**確認問題:**
• a. 糖尿病網膜症の記事によると、眼科ではどんな検査を行いますか。
• b. 糖尿病網膜症の記事の「糖尿病網膜症の発症初期には自」から「物やレーザー、手術による治療を行います。」までを、一字一句変えずに書き写してください。

**本文:**

══════════

インタビュー

糖尿病網膜症の検査と最新治療―抗VEGF薬からレーザー治療、硝子体手術まで

糖尿病網膜症の検査と最新治療―抗VEGF薬からレーザー治療、硝子体手術まで
小椋 祐一郎 先生

名古屋市立大学病院 前病院長、名古屋市立大学 前理事

小椋 祐一郎 先生

糖尿病網膜症の発症初期には自覚症状が現れないため、気がついたときには手術が必要なほど重症化していることも少なくないと記事1『失明のリスクが高い糖尿病網膜症を予防するには?糖尿病と診断されたら眼科を受診して』でご紹介しました。糖尿病網膜症の予防には、診断後の定期的な眼科受診が必要不可欠です。眼科では眼底検査やOCT(光干渉断層計)といった検査を行い、必要な場合は薬物やレーザー、手術による治療を行います。

══════════

**データ:**
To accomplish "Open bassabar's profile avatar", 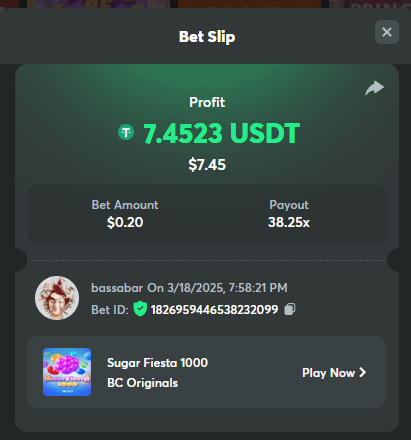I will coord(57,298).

══════════

**解答:**
• a. 眼底検査やOCT(光干渉断層計)といった検査です。

• b.
糖尿病網膜症の発症初期には自覚症状が現れないため、気がついたときには手術が必要なほど重症化していることも少なくないと記事1『失明のリスクが高い糖尿病網膜症を予防するには?糖尿病と診断されたら眼科を受診して』でご紹介しました。糖尿病網膜症の予防には、診断後の定期的な眼科受診が必要不可欠です。眼科では眼底検査やOCT(光干渉断層計)といった検査を行い、必要な場合は薬物やレーザー、手術による治療を行います。